Exercise prompt.
Filter these records by the string "screenshot", copying each line that holds it.

(Pixel coordinate grounding data)
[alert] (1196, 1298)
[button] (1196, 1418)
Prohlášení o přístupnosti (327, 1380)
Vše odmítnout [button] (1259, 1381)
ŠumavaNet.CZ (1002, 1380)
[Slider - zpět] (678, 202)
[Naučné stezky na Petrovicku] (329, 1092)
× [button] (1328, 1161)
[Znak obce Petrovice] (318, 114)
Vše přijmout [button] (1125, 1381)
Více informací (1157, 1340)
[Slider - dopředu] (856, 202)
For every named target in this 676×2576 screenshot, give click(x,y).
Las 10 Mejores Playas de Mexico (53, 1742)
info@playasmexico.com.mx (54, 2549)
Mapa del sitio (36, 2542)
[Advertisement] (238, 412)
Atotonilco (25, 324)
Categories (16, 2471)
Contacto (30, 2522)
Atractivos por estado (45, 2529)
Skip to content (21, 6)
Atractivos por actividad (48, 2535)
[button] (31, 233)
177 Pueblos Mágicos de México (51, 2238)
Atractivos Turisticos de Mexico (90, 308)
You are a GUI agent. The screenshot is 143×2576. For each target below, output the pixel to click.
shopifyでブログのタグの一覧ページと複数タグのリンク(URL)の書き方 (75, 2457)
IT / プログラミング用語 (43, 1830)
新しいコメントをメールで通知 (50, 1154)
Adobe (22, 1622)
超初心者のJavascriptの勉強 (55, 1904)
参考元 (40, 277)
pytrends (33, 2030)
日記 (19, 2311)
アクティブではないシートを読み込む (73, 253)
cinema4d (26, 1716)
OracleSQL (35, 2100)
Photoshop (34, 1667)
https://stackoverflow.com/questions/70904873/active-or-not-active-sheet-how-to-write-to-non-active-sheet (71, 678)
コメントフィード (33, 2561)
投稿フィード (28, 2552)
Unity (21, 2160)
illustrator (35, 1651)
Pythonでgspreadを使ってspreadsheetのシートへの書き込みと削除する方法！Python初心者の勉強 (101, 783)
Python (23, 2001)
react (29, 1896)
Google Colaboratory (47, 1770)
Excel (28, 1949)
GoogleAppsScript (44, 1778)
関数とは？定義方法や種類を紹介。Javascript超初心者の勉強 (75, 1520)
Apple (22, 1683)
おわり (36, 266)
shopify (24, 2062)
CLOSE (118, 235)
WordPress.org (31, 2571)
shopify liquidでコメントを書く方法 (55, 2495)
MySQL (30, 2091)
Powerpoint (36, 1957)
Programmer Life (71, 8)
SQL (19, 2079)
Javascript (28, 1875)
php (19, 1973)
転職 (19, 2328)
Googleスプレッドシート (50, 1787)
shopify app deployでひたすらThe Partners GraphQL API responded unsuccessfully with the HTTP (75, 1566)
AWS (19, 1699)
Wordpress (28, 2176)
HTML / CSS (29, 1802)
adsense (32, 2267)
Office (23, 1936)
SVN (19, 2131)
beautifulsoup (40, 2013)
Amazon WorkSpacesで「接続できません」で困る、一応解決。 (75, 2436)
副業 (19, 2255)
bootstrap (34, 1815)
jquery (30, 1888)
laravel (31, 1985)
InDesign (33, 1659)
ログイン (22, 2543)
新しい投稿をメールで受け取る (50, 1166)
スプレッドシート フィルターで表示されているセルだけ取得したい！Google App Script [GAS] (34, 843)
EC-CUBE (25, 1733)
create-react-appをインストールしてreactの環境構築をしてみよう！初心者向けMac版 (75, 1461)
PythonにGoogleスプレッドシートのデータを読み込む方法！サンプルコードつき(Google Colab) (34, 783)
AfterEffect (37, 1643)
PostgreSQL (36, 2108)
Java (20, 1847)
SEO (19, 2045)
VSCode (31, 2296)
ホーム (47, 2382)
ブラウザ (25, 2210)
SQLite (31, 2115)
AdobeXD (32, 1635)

Written solution.
For every named target in this 676×2576 screenshot, give click(x,y).
You are a GUI agent. The screenshot is 143×2576. For each target below, output the pixel to click.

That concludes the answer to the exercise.